While blockchain technology presents itself as a trailblazer in many aspects, its energy consumption remains a pressing concern. The energy-intensive process of mining, especially in proof-of-work-based blockchains like Bitcoin, has garnered criticism for its environmental impact (Budhi, 2022). The vast computational power required to solve complex mathematical puzzles and validate transactions not only drives up costs but also contributes to a significant carbon footprint. As the world’s focus shifts toward sustainability, the ecological implications of blockchain cannot be overlooked.

1.5.5 Privacy and scurity challenges

Despite its reputation for security, blockchain is not impervious to breaches. Transactions within a blockchain are often touted as immutable and secure due to cryptographic mechanisms. However, vulnerabilities can arise from improper implementations, smart contract bugs, and social engineering attacks (Sheldon, 2021). The inherent transparency of blockchain, which allows all participants to access and validate all transactions, might lead to privacy concerns in contexts where sensitive data must be protected. Striking the right balance between transparency and privacy poses an ongoing challenge.

1.5.6 Regulatory and legal complexities

Blockchain technology operates across borders, which can lead to regulatory and legal complexities. The decentralised and pseudonymous nature of many blockchain systems makes it challenging to ascertain the legal responsibilities of different participants in case of disputes or fraudulent activities (Team D, 2022). Regulatory bodies worldwide are still grappling with how to classify and oversee blockchain-based assets, initial coin offerings, and decentralised applications. This uncertainty can hinder the widespread adoption of blockchain in industries that require clear legal frameworks.

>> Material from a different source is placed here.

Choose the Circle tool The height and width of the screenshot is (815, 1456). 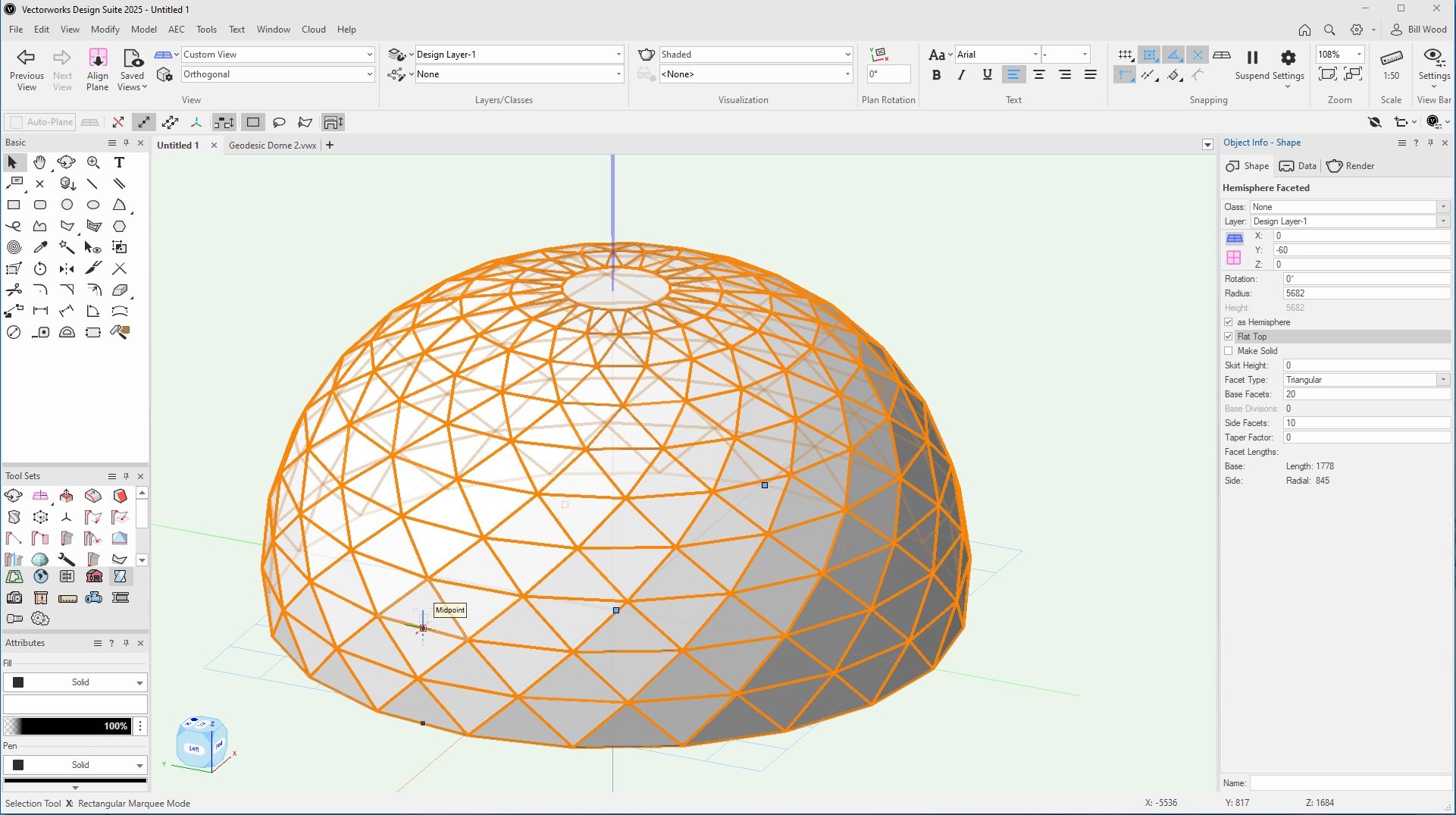[x=67, y=205]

1.5.7 Interoperability and fragmentation

The blockchain landscape is marked by a multitude of platforms and protocols, each catering to different use cases and industries. However, this fragmentation can hinder interoperability—the seamless interaction between different blockchains and their respective ecosystems. Efforts are underway to develop cross-chain interoperability solutions, but achieving compatibility between diverse systems remains a technical challenge (S, 2023). The lack of standardised protocols can result in siloed networks, inhibiting the potential benefits of a truly interconnected blockchain ecosystem.

To sum up, blockchain technology has quite a few challenges despite its massive success in the modern point of view. Drawbacks such as high costs involved in transactions, scalability and speed issues, a lack of understanding, environmental concerns due to energy consumption, security challenges, legal complexities, and interoperability and fragmentation. This shows how blockchain is still an evolving technology, and if it overcomes all its drawbacks, has the potential to completely revolutionise the world of technology.

2. The implication of blockchain technology in healthcare

The healthcare sector is poised for transformation, driven by the pressing need for enhanced quality and accessibility of health services. The urgency to develop advanced technologies aligns with the industry’s shift towards patient-centric care and streamlined healthcare resources. In this context, the integration of blockchain technology emerges as a transformative force that holds promise across multiple dimensions of healthcare, including electronic medical records (EMR), drug/pharmaceutical supply chain, remote patient monitoring (RPM), health insurance claims, health data analytics, dental, industry, and legal medicine.

One of the most notable applications of blockchain in healthcare is the management of EMRs. The secure storage and efficient management of patients’ personal, medical, and health-related data are central to healthcare operations. The inherent characteristics of blockchain – decentralisation, immutability, data provenance, reliability, and robustness – converge to establish a compelling case for EMR storage and management. Moreover, blockchain’s integration of smart contracts, security features, and privacy mechanisms further enhances the suitability for securing patient’s electronic medical records. Notably, the European General Data Protection Regulation (GDPR) mandates explicit patient consent for sensitive data processing, making Blockchain an ideal technology for empowering patients to control data sharing and processing (Agbo, Mahmoud & Eklund, 2019).

Successful implementations abound. Guardtime secures over a million records in Estonia using blockchain, while projects like MedRec and Gem Health Network (GHN) showcase the technology’s potential for seamless data sharing among healthcare stakeholders. Initiatives such as Healthbank, Medicalchain, and Healthcoin empower patients and strive for cross-border data exchange (Agbo, Mahmoud & Eklund, 2019).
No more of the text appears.